Mamba face kiss

KISS

This repo contains two Keep It Simple Stupid anime face generators that generates 64x64 faces from 8x8 provided images.

Basic idea was to take 64x64 anime faces dataset(https://huggingface.co/datasets/huggan/anime-faces), resize it to 8x8, then teach the model to restore original images, intuition is that after that if new unseen images are provided, it will make some face.

Mamba is being fed a sequence [A][A]...[A][SEP][B][B][B]...[B] where there are 64 [A] that came from the 8x8 draft. there are 64x64 [B]s that are initially are upscaled draft(nearest neighbor) with addition of PAE. Model run several layers of mamba, and spits last 64x64 into RGB image. ([SEP] is not used for anything significant other than BERT has it to separate sentences, so I used it too as placeholder for command "Upscale from here")

Two models are used.

RNN goess brr (one way)

One(imgen3test.ipynb and imgen3.py) always feeds images from top-left pixel to bottom-right pixel row by row

"Bi-directional"

Another take(imgen3test_flip.ipynb and imgen3_flip.py) feed from top-left pixel to bottom-right pixel in every even layer and every odd layer sees upscaled images in reverse order

This flip version also uses way more parameters and different dtype.

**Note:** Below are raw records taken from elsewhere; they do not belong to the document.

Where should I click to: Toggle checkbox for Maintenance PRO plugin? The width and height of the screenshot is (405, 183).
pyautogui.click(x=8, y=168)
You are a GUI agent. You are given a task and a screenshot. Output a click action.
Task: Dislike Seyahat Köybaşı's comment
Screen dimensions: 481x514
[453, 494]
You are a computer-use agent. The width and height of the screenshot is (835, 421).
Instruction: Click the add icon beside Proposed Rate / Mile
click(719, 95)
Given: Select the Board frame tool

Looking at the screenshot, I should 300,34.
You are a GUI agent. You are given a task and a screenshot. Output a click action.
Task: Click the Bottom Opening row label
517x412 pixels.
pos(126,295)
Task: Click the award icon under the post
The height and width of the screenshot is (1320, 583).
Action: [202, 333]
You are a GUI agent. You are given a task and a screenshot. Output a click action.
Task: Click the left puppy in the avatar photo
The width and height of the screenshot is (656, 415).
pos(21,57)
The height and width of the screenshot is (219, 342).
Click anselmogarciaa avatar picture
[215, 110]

I didn't notice that much difference.

Command line tool

Simple script can be used to call the model on a single image

$ cli_imgen3_flip ./krita/face1.png face1.out.png

python cli_imgen3_flip.py ./krita/face1.png /tmp/face1.png
Weight path is data/image-flip-weights-1024x4-torch.bfloat16.bin
Loading the model
Loading 8x8 input image from ./krita/face1.png
Writing 64x64 image to /tmp/face1.png

It's not really good way to use, comparing to calling through jupyter it though: mamba2 is implemented using triton and it takes around 30 seconds to initialize the model each time (on Raider GE76).

Recreating

Training is done in imgen3(_flip)?.py. Testing is in notebook. Image_utils should provide path to anime faces dataset.

Naming and configuring

Name imgen3 comes from "image generation 3". Two other attemts are not that interesting to even backup them.

I'm too lazy to pass configuration around so parameters are hardcoded in the beginning of the file.